> [Work to be completed] Copy exactly the lines from the start of the data below through the one that carries "928x420 pixels.", and only those.
━━━━━━━━━━
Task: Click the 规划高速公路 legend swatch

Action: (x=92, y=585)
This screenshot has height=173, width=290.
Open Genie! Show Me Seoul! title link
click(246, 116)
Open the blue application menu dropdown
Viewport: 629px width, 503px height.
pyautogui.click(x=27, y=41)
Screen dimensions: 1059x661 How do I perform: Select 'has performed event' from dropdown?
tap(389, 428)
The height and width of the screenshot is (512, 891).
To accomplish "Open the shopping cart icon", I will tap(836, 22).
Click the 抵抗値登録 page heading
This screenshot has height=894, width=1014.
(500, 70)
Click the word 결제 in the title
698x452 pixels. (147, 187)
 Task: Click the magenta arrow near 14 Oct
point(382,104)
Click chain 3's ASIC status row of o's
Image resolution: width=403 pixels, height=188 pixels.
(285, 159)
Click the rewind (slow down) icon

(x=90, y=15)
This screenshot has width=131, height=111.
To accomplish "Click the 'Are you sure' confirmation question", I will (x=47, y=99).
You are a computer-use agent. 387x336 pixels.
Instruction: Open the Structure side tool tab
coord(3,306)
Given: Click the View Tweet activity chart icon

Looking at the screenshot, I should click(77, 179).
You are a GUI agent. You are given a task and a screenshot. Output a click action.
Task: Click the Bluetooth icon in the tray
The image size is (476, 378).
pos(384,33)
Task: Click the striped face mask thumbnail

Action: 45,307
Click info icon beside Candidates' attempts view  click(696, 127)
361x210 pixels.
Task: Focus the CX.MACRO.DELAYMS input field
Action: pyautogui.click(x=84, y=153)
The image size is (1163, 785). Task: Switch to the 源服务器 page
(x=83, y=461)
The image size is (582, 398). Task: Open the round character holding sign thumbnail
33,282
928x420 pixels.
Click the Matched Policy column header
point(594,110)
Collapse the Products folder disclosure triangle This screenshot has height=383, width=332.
━━━━━━━━━━
> [Solution for this task]
Task: Click the 规划高速公路 legend swatch

Action: (x=92, y=585)
This screenshot has height=173, width=290.
Open Genie! Show Me Seoul! title link
click(246, 116)
Open the blue application menu dropdown
Viewport: 629px width, 503px height.
pyautogui.click(x=27, y=41)
Screen dimensions: 1059x661 How do I perform: Select 'has performed event' from dropdown?
tap(389, 428)
The height and width of the screenshot is (512, 891).
To accomplish "Open the shopping cart icon", I will tap(836, 22).
Click the 抵抗値登録 page heading
This screenshot has height=894, width=1014.
(500, 70)
Click the word 결제 in the title
698x452 pixels. (147, 187)
 Task: Click the magenta arrow near 14 Oct
point(382,104)
Click chain 3's ASIC status row of o's
Image resolution: width=403 pixels, height=188 pixels.
(285, 159)
Click the rewind (slow down) icon

(x=90, y=15)
This screenshot has width=131, height=111.
To accomplish "Click the 'Are you sure' confirmation question", I will (x=47, y=99).
You are a computer-use agent. 387x336 pixels.
Instruction: Open the Structure side tool tab
coord(3,306)
Given: Click the View Tweet activity chart icon

Looking at the screenshot, I should click(77, 179).
You are a GUI agent. You are given a task and a screenshot. Output a click action.
Task: Click the Bluetooth icon in the tray
The image size is (476, 378).
pos(384,33)
Task: Click the striped face mask thumbnail

Action: 45,307
Click info icon beside Candidates' attempts view  click(696, 127)
361x210 pixels.
Task: Focus the CX.MACRO.DELAYMS input field
Action: pyautogui.click(x=84, y=153)
The image size is (1163, 785). Task: Switch to the 源服务器 page
(x=83, y=461)
The image size is (582, 398). Task: Open the round character holding sign thumbnail
33,282
928x420 pixels.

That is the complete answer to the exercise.